**Work to be completed**
With pictures left out, set down every record word for word.

(Records drawn from a dataset)
((
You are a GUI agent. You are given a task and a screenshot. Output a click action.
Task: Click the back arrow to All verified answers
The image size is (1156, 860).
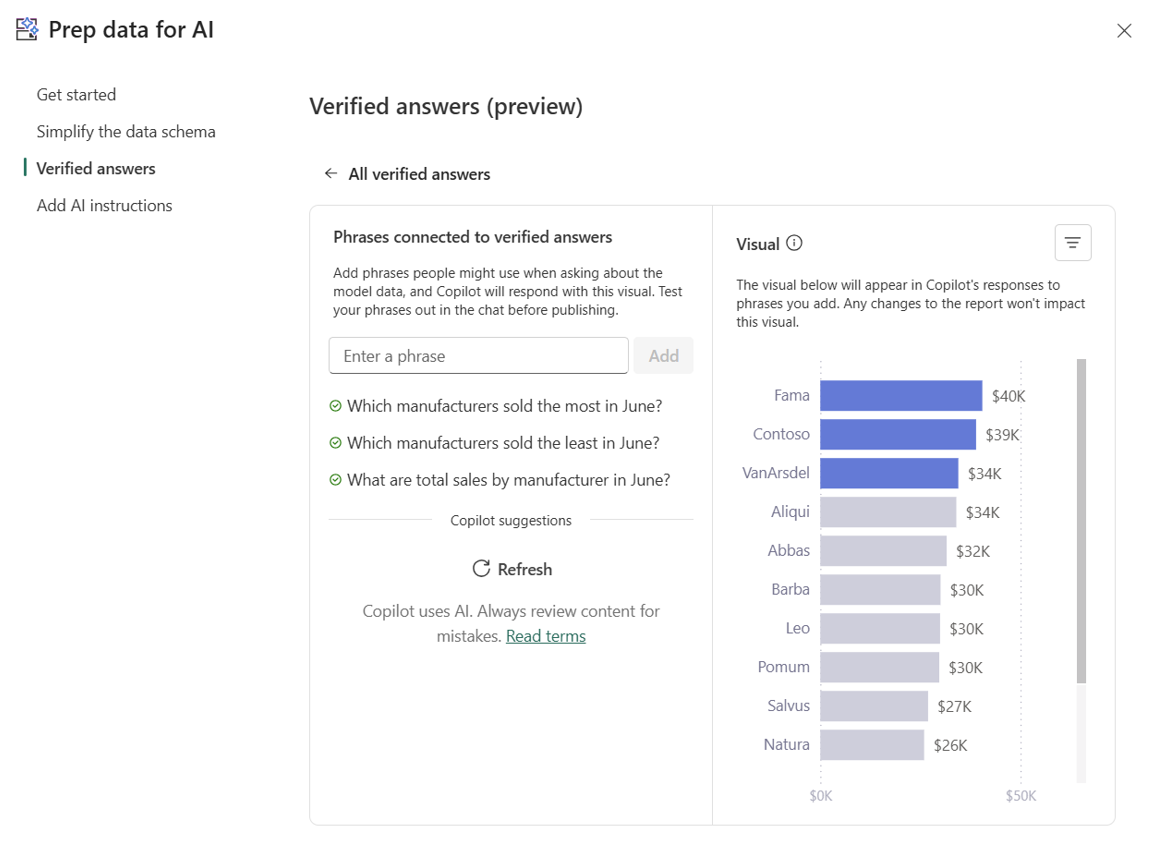(331, 174)
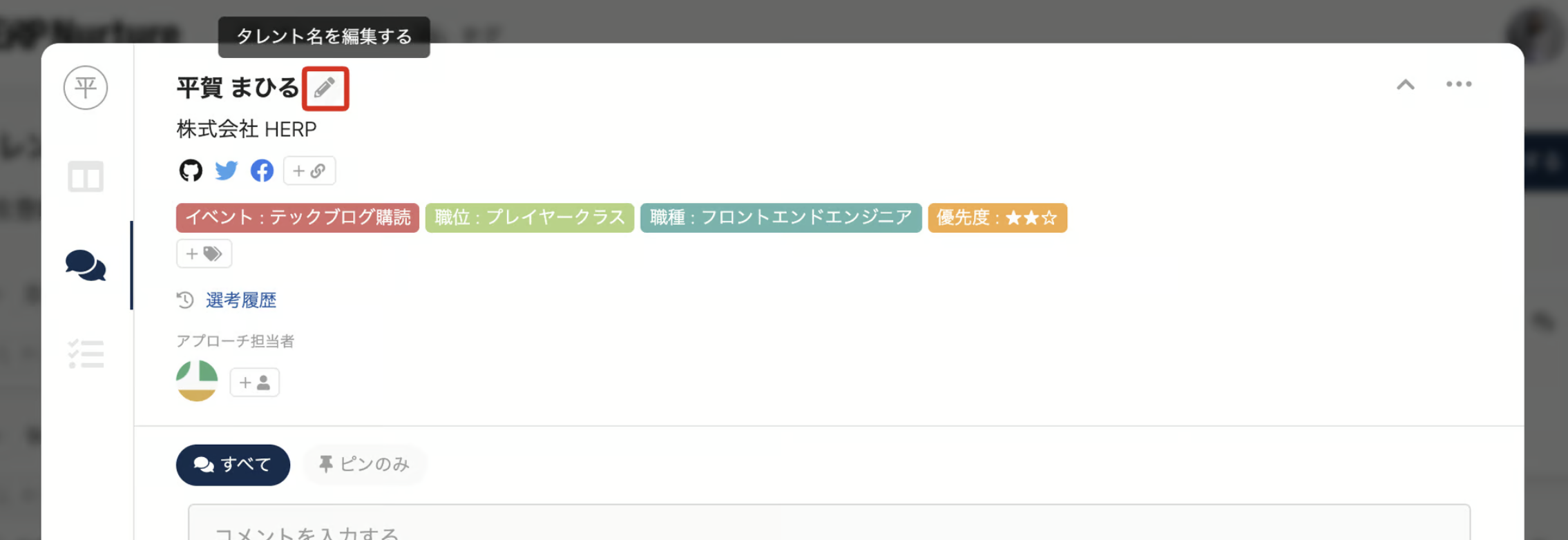The width and height of the screenshot is (1568, 540).
Task: Open the 選考履歴 link
Action: point(241,300)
))
**Solution below**
You are a GUI agent. You are given a task and a screenshot. Output a click action.
Task: Click the back arrow to All verified answers
The image size is (1156, 860).
(331, 174)
The width and height of the screenshot is (1568, 540).
Task: Open the 選考履歴 link
Action: point(241,300)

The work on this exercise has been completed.